Problem statement
Collect every line of the listing below that contains the word "Expand", and treat uppercase and lowercase as different.

(Listing from a dataset)
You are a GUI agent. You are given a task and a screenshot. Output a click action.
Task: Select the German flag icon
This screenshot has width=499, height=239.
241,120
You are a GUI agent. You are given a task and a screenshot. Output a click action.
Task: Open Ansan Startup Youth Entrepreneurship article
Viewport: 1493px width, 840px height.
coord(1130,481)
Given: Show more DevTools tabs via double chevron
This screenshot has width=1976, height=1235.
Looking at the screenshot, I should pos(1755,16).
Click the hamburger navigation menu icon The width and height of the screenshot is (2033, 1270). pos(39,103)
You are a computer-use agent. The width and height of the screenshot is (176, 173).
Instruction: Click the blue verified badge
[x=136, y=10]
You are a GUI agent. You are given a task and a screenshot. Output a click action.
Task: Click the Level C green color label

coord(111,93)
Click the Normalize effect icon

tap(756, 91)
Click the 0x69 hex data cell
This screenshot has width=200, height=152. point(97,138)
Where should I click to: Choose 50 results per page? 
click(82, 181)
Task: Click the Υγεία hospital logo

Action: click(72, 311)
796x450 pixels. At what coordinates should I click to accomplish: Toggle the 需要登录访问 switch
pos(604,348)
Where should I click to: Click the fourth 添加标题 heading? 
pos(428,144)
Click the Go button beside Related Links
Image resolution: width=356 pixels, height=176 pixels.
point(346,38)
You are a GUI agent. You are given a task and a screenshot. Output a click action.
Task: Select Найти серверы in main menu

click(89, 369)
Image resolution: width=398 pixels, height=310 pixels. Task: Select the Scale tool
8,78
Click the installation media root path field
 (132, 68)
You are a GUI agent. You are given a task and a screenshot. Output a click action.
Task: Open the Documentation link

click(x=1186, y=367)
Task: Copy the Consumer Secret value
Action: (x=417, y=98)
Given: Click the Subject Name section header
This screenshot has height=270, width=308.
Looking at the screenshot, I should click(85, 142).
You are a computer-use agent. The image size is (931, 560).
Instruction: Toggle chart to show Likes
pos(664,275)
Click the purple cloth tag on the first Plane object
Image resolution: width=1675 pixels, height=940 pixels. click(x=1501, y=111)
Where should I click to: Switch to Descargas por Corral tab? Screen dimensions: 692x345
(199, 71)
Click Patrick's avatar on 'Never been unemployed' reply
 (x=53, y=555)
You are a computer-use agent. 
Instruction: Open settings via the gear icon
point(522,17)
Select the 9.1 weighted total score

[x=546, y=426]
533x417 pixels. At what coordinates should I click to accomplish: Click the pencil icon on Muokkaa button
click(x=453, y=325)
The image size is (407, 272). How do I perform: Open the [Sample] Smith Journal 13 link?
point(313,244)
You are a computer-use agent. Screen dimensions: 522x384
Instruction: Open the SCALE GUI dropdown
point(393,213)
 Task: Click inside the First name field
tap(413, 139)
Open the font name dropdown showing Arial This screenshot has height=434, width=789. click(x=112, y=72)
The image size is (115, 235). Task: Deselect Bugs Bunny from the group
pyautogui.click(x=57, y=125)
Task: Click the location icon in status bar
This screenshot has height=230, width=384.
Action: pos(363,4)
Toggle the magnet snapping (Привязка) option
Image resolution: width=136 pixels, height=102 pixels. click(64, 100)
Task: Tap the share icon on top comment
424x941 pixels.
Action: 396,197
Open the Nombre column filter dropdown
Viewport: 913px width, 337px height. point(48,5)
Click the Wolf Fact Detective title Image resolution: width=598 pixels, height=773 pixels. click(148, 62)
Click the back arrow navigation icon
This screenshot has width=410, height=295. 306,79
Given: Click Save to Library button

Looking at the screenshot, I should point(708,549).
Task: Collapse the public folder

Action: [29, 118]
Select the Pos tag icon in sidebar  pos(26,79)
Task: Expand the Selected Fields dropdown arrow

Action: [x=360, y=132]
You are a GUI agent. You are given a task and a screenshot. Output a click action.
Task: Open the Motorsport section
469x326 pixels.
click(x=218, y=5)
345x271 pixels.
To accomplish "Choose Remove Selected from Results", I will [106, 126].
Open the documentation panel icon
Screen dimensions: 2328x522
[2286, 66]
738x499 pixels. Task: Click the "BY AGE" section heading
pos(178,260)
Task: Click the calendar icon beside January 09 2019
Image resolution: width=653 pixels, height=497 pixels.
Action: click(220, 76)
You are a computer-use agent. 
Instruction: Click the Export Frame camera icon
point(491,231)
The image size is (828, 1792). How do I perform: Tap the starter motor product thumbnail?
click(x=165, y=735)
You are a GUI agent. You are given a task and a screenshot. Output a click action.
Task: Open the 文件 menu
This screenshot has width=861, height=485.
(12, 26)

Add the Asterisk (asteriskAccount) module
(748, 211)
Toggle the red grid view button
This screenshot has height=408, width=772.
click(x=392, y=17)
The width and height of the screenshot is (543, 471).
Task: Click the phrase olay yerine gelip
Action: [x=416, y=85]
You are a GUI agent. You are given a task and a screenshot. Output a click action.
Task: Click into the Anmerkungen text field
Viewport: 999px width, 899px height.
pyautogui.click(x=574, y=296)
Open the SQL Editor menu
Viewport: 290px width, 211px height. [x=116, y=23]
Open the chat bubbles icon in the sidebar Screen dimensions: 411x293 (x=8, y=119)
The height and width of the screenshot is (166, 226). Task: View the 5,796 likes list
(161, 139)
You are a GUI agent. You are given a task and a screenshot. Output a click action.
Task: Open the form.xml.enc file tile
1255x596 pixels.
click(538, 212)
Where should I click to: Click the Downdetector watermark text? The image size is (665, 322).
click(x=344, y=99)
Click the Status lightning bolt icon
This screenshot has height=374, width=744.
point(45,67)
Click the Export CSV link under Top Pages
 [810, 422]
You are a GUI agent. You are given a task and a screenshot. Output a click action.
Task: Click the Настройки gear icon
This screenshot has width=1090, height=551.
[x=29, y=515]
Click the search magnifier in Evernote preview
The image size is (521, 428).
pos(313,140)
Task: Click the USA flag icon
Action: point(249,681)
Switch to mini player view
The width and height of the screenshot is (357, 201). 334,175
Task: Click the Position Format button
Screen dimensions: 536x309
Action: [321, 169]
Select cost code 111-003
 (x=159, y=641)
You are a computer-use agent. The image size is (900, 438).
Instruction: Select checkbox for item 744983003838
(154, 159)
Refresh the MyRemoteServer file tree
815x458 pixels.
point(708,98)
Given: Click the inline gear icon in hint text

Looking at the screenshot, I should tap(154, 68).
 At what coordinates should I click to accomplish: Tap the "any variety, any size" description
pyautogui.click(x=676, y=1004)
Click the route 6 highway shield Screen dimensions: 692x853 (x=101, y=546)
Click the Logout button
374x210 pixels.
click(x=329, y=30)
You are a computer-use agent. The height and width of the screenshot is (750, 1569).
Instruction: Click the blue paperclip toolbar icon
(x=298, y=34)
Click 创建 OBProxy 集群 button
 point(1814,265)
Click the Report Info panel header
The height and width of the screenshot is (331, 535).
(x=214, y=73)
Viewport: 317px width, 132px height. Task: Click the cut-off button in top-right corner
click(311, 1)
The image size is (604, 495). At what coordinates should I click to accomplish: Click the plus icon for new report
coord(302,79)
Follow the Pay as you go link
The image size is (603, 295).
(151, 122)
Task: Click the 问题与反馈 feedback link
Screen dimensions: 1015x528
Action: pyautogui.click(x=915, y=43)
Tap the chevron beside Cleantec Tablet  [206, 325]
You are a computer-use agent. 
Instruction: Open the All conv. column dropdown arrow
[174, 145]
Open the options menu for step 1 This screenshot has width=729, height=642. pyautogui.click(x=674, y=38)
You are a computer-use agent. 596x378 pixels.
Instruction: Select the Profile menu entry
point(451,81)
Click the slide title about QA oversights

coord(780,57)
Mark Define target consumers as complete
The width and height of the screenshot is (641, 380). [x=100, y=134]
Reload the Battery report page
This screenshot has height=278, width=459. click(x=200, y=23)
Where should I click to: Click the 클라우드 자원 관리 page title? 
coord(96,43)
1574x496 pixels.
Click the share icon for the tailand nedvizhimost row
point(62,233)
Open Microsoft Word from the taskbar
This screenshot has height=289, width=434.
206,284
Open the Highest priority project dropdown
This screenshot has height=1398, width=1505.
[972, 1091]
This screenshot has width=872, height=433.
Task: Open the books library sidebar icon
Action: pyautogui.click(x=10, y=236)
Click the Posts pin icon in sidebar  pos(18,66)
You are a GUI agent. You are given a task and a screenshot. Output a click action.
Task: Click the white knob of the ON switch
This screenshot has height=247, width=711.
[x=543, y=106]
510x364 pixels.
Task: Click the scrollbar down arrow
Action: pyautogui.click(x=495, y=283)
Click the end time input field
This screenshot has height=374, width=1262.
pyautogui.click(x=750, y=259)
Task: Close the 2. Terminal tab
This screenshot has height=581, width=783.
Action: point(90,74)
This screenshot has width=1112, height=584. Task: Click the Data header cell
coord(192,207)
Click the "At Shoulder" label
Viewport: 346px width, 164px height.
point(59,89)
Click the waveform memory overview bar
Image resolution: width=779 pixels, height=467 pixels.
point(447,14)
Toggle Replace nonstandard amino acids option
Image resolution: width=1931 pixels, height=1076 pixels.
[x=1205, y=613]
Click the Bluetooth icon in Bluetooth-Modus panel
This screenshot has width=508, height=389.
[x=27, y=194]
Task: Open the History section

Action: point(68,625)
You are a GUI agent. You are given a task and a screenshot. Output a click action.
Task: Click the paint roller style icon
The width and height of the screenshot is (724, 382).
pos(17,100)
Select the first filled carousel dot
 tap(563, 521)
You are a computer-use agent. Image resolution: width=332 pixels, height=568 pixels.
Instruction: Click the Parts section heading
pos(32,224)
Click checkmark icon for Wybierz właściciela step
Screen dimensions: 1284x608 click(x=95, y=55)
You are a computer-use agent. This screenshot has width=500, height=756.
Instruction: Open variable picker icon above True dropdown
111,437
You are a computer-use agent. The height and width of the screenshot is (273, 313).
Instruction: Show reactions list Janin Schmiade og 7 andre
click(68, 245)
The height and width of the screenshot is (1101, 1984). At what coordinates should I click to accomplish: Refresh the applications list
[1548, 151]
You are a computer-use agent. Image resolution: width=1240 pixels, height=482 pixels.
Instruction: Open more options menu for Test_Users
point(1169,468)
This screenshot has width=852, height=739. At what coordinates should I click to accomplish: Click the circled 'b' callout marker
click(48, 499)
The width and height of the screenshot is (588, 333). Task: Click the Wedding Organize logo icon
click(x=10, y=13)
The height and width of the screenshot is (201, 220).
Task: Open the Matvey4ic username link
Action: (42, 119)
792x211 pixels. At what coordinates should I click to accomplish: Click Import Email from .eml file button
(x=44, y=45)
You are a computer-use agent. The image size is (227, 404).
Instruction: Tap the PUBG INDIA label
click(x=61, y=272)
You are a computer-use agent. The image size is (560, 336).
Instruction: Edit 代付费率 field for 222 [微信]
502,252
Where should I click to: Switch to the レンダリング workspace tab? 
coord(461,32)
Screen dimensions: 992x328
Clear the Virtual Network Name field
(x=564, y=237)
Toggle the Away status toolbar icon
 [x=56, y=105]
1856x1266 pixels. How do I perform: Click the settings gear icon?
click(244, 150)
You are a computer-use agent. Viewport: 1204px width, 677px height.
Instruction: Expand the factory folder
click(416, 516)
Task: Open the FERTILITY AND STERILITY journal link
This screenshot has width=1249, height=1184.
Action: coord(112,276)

Completed task
Task: Expand the Selected Fields dropdown arrow
Instruction: Expand the factory folder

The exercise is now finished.